Renato Casagrande, cujo estado – Espírito Santo – é responsável por 15% da produção atual, já se manifestou contrário às soluções "pontuais". Sergio Cabral, do Rio de Janeiro (50 % da produção atual) se apega à necessidade de uma etapa que ele chama de "transição" antes de se estabelecer qualquer destinação definitiva para os royalties do pré-sal. Geraldo Alckmin, em nome da Bacia de Santos, prega – como todos os colegas – o respeito aos contratos já existentes e a necessidade de uma compensação para o Rio de Janeiro e o Espirito Santo, que não podem ver desaparecer do dia para a noite, de 12% a 15% dos seus respectivos PIBs. Enquanto isso, os governadores de Pernambuco, Eduardo Campos, e de Sergipe, Marcelo Deda, foram instruídos pela presidenta Dilma a procurarem uma saída de consenso, especialmente entre os governadores do Nordeste. Uma solução sem derrotados nem vencedores, segundo Eduardo Campos.

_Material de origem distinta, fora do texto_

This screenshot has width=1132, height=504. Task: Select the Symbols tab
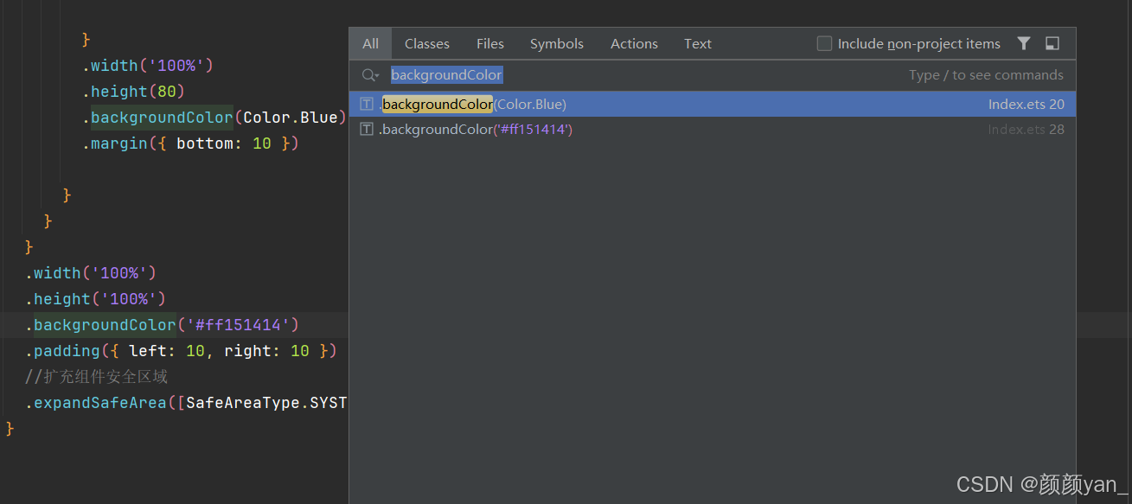pos(557,43)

Na realidade, apesar da evolução das pesquisas a ponto de se localizar a camada do pré-sal, o Brasil e a própria Petrobras ainda têm um longo caminho a percorrer, inclusive na área superficial, chamada de pós-sal. O senador Wellington Dias, ex-governador do Piauí, revela, por exemplo, a recente constatação de que existe petróleo no seu estado, e lembra que a área do pré-sal pesquisada  resumiu-se a 28% da camada. Isso E antes da criação da Petro-Sal como empresa.

Segundo Wellington Dias, que estudou profundamente o assunto petróleo, só a regra da participação especial, criada para tirar o Rio de Janeiro do buraco financeiro, mais os royalties, vão gerar nos próximos 10, 12 anos, cerca de 120 bilhões de reais de receita, além de colocar o Brasil – só nessa área de 28% - numa situação de exportador de aproximadamente 3,5 milhões de barris/dia.

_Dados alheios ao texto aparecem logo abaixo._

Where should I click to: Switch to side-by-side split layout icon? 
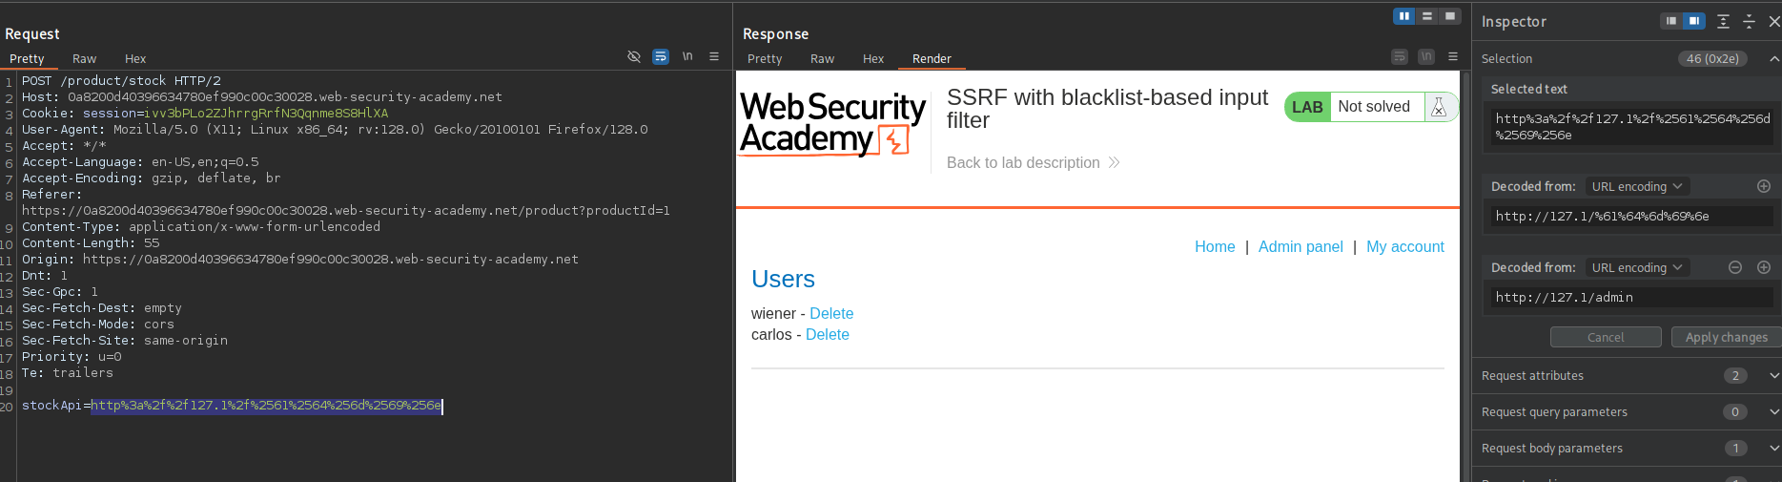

"Ninguém imaginava sequer que nós teríamos,  logo depois, da criação das participações especiais, a descoberta do pré-sal. Então, é uma realidade nova que precisa ser colocada na regulamentação", conclui Wellington Dias. O senador piauiense também não concorda com as soluções “pontuais” como a anunciada destinação de uma grande parcela dos royalties para a área da saúde. Prefere que os recursos sejam encaminhados para o Fundo Social, já aprovado pelo Congresso e com o dinheiro “carimbado”.

Tanto para a saúde, tanto para a educação, tanto para a pesquisa científica, etc...

Assim, a destinação, em regime de urgência urgentíssima de 30 bilhões de reais ao ano para a saúde, para atender a um projeto do legislativo conhecido como “emenda 29” – e evitar a retaliação dos políticos na base governista, chamuscados pelas "faxinas" promovidas por Dilma em vários ministérios – poderá significar o “tiro no pé” do qual falamos.

E adiar, mais uma vez, e talvez para sempre na atual geração, a possibilidade do país, um dia poder se vangloriar de ter usado uma riqueza natural para o bem das gerações futuras, sem discriminações.